==== Data in this exercise ====

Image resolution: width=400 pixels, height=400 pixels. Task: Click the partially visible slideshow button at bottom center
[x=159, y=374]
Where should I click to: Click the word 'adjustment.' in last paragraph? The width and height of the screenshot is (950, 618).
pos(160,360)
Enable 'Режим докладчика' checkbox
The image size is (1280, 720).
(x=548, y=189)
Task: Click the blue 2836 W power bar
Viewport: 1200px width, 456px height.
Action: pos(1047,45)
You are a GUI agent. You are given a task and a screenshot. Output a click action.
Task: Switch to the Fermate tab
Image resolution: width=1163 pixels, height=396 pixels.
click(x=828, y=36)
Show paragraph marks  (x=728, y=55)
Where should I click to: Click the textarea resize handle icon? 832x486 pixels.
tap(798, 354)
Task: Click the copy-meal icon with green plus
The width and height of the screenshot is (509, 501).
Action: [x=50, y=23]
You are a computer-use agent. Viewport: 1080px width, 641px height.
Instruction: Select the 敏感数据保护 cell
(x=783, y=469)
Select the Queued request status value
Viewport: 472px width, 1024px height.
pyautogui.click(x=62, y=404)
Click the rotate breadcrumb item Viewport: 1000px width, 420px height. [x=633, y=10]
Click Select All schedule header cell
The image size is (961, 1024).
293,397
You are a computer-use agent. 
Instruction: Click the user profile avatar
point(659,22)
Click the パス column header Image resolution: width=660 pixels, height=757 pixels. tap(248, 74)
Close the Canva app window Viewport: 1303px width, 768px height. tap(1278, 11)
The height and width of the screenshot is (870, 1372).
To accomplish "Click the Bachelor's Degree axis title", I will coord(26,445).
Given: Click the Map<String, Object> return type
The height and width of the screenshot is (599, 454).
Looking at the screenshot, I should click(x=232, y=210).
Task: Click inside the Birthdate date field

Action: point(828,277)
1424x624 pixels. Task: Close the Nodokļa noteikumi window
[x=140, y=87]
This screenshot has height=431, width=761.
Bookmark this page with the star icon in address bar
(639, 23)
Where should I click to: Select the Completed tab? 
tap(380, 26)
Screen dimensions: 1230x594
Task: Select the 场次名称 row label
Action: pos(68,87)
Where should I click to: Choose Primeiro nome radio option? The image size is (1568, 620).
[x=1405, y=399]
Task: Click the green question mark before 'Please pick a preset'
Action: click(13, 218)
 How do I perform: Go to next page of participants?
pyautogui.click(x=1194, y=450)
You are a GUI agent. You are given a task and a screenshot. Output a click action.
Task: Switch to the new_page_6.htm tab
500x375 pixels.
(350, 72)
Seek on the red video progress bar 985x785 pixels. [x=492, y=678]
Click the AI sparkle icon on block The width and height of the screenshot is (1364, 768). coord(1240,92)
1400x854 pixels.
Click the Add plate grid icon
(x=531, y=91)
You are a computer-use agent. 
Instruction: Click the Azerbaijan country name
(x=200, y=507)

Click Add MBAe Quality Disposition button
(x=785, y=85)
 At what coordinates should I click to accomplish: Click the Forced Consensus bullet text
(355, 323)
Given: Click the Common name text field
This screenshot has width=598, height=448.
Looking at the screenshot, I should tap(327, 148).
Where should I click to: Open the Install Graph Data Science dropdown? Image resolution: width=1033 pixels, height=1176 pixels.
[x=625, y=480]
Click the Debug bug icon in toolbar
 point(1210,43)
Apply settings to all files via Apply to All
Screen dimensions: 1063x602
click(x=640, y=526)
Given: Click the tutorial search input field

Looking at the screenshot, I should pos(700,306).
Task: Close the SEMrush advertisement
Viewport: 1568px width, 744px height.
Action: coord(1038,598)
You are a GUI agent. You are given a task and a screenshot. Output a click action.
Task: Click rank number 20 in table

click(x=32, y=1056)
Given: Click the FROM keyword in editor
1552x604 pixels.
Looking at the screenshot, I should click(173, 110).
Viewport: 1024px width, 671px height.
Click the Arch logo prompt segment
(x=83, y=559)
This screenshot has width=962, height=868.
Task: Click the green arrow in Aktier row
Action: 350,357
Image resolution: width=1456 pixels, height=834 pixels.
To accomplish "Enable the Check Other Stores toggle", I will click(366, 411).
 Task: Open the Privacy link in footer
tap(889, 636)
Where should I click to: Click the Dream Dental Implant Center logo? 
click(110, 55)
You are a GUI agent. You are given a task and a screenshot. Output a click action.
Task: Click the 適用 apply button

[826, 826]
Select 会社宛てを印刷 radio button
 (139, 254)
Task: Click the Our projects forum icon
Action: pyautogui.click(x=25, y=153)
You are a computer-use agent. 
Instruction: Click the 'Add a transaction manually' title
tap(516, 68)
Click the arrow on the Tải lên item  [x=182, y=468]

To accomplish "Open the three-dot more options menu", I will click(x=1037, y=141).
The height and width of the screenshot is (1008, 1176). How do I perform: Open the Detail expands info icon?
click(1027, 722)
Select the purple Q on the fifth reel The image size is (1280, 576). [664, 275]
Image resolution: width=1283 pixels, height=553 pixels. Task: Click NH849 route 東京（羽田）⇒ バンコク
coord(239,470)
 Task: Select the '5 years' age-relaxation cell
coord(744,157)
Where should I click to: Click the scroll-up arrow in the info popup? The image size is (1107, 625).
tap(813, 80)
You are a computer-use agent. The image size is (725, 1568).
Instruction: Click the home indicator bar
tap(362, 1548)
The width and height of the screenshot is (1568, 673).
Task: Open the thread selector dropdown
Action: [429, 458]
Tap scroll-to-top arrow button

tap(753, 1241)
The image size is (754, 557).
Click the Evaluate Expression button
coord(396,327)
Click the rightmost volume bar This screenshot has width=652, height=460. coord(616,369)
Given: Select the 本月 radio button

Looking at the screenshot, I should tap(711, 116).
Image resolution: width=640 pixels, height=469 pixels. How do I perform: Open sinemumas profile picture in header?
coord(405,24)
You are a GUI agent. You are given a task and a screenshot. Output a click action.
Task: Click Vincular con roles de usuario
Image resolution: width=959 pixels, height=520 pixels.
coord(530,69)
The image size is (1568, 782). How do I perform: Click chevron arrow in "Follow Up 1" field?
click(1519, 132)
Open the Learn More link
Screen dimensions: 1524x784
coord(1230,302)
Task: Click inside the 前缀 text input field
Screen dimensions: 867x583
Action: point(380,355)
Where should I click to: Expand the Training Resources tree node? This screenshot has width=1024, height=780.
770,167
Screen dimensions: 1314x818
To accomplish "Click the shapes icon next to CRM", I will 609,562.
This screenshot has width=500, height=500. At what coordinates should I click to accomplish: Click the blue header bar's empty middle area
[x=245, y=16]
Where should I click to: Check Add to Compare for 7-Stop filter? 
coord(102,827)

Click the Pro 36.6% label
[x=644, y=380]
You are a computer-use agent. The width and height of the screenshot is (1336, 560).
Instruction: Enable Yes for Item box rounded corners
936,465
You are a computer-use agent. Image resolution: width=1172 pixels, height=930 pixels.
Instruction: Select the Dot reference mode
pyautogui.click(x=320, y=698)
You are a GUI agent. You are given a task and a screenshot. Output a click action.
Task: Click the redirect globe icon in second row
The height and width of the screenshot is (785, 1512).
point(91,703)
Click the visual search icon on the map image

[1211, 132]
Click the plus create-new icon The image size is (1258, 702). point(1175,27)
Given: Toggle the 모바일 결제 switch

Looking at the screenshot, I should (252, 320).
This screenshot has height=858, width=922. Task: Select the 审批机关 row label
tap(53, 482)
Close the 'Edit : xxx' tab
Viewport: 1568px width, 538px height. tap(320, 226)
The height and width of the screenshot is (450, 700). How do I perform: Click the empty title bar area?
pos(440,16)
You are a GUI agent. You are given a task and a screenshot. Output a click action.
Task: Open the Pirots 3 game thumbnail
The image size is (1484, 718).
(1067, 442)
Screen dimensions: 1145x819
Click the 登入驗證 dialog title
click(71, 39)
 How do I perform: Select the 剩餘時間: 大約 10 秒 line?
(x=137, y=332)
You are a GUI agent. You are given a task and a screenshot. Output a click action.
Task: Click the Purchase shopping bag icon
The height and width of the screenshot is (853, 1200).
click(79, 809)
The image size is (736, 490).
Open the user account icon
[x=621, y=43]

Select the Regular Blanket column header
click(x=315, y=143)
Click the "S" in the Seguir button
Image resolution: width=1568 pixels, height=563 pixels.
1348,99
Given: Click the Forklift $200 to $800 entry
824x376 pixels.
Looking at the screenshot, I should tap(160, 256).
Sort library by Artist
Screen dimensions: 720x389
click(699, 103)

====

## Exercise brief
What is needed is an exact copy of the entries from their first line down to the line with "Task: Switch to the Fermate tab", that line included, and nothing beyond it.

## Output for this task
Image resolution: width=400 pixels, height=400 pixels. Task: Click the partially visible slideshow button at bottom center
[x=159, y=374]
Where should I click to: Click the word 'adjustment.' in last paragraph? The width and height of the screenshot is (950, 618).
pos(160,360)
Enable 'Режим докладчика' checkbox
The image size is (1280, 720).
(x=548, y=189)
Task: Click the blue 2836 W power bar
Viewport: 1200px width, 456px height.
Action: pos(1047,45)
You are a GUI agent. You are given a task and a screenshot. Output a click action.
Task: Switch to the Fermate tab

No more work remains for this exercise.